== DATA FOR THE TASK ==
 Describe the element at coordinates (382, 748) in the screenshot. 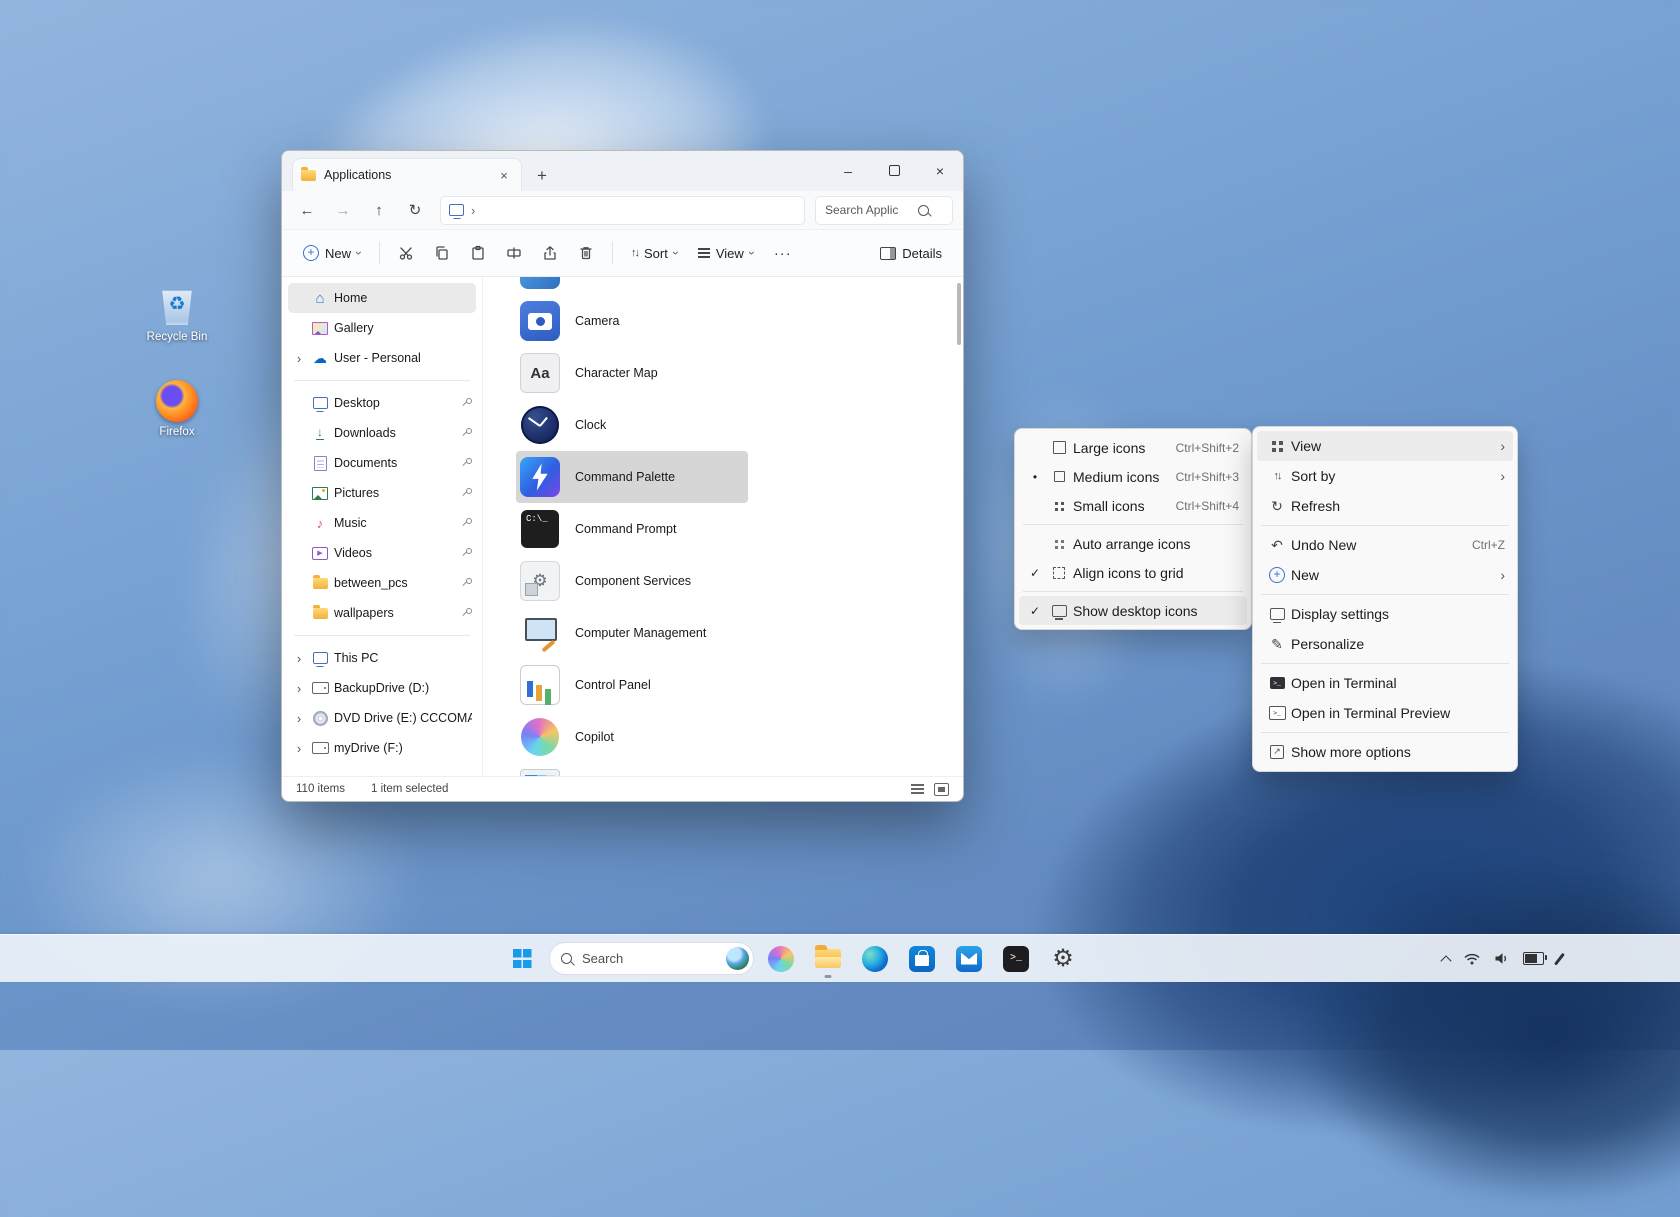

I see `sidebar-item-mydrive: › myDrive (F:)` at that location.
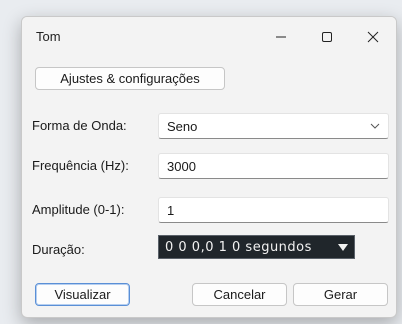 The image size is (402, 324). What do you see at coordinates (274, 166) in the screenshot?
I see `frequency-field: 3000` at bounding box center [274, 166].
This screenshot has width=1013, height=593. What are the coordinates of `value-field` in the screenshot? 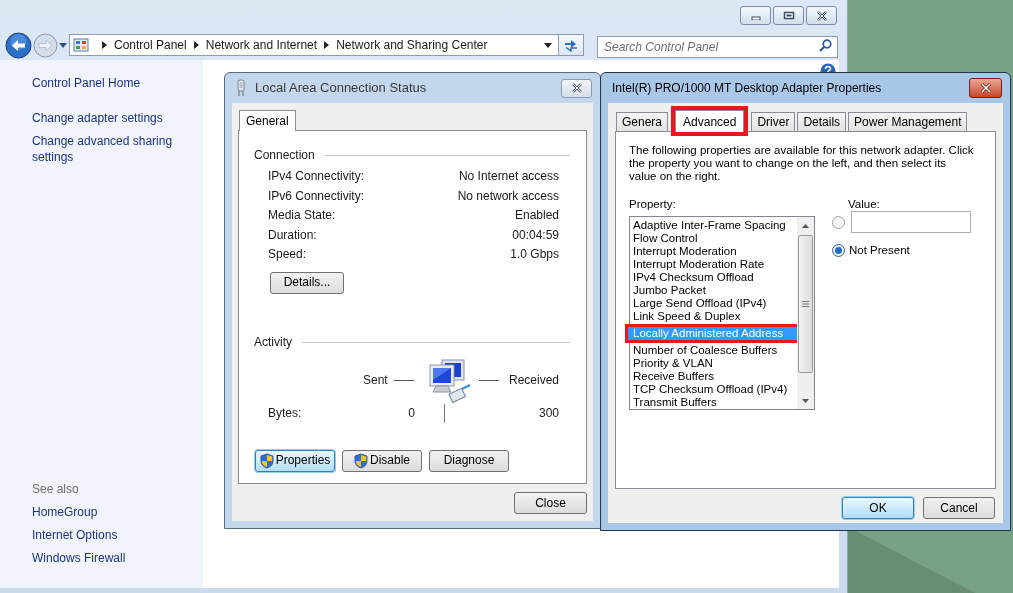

---

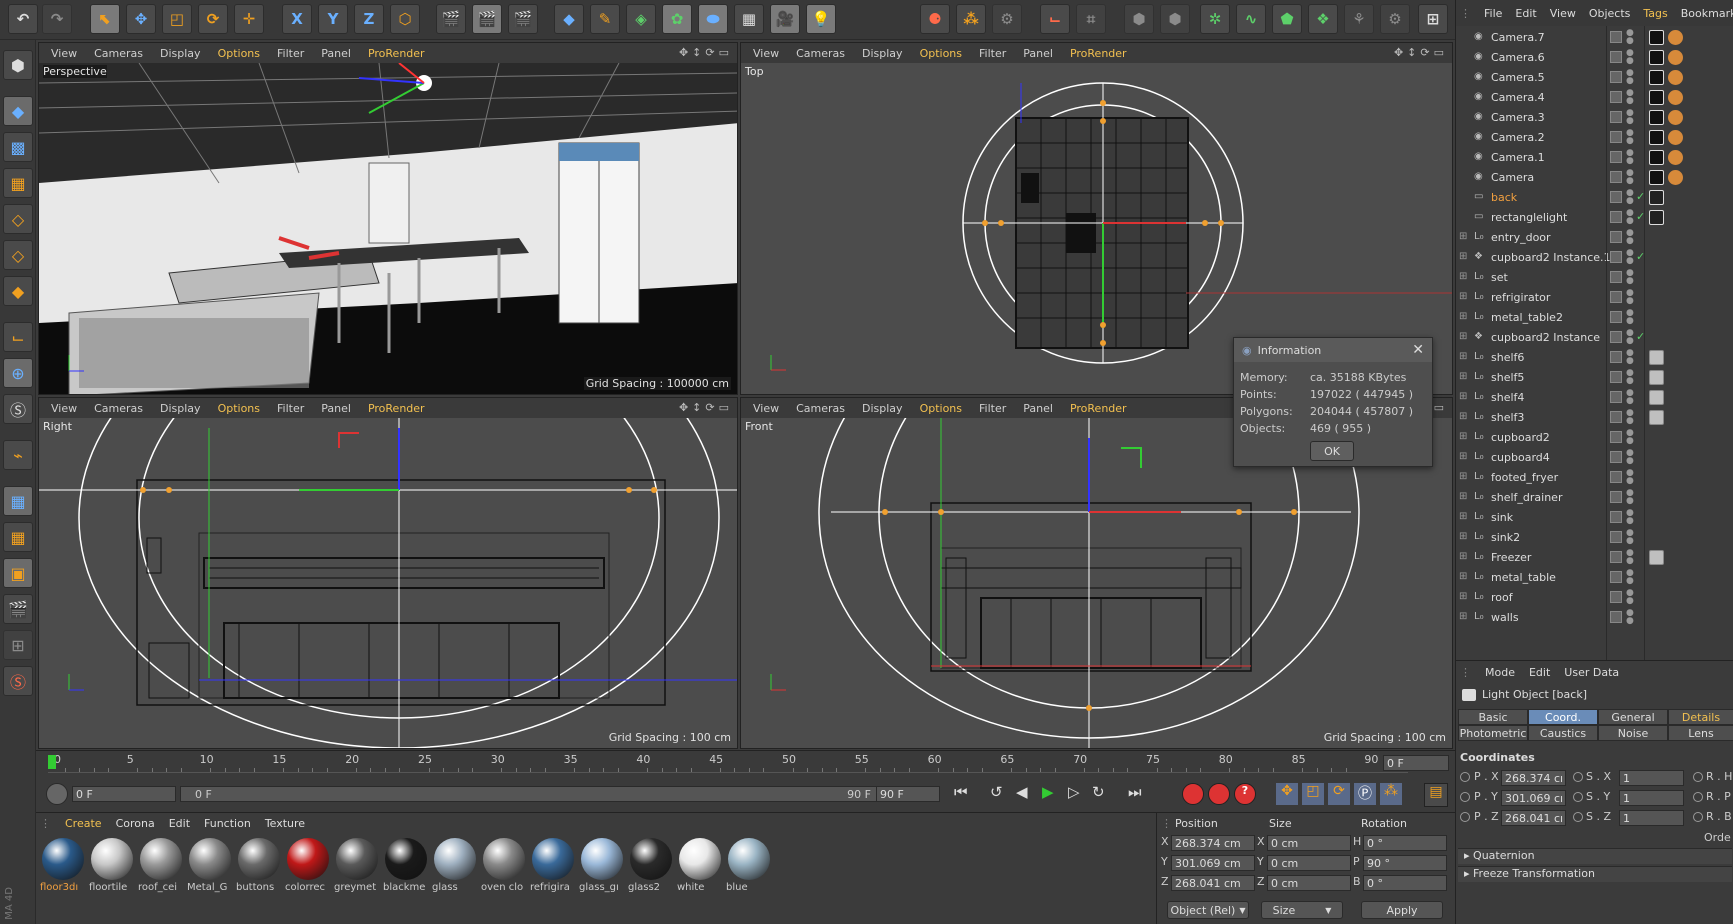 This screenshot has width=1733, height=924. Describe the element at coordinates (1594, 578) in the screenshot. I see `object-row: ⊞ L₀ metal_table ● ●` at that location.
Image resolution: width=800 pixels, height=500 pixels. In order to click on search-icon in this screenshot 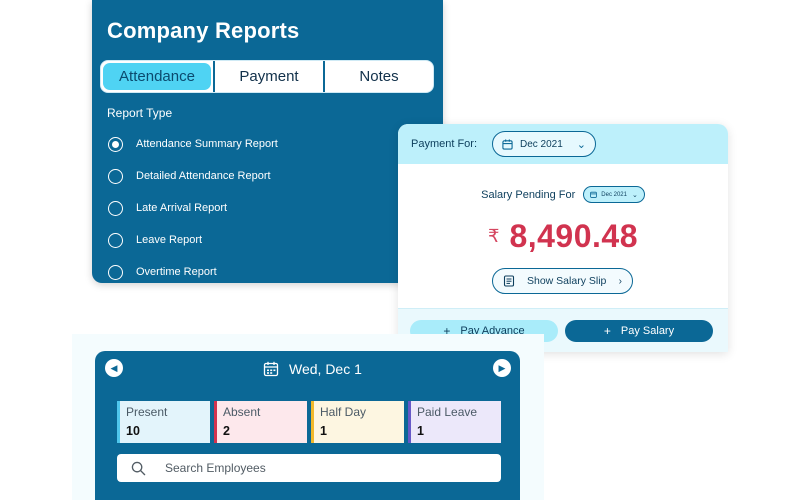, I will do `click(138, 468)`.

== EXERCISE DESCRIPTION ==
Copy out the records starting with the line that contains "Describe the element at coordinates (382, 748)" and ending with the line that contains "This screenshot has width=1013, height=593.", including both of those lines. Leave out the pictures.

== RESPONSE FOR THIS EXERCISE ==
 Describe the element at coordinates (382, 748) in the screenshot. 

I see `sidebar-item-mydrive: › myDrive (F:)` at that location.
 The image size is (402, 324). What do you see at coordinates (274, 166) in the screenshot?
I see `frequency-field: 3000` at bounding box center [274, 166].
This screenshot has width=1013, height=593. What are the coordinates of `value-field` in the screenshot? 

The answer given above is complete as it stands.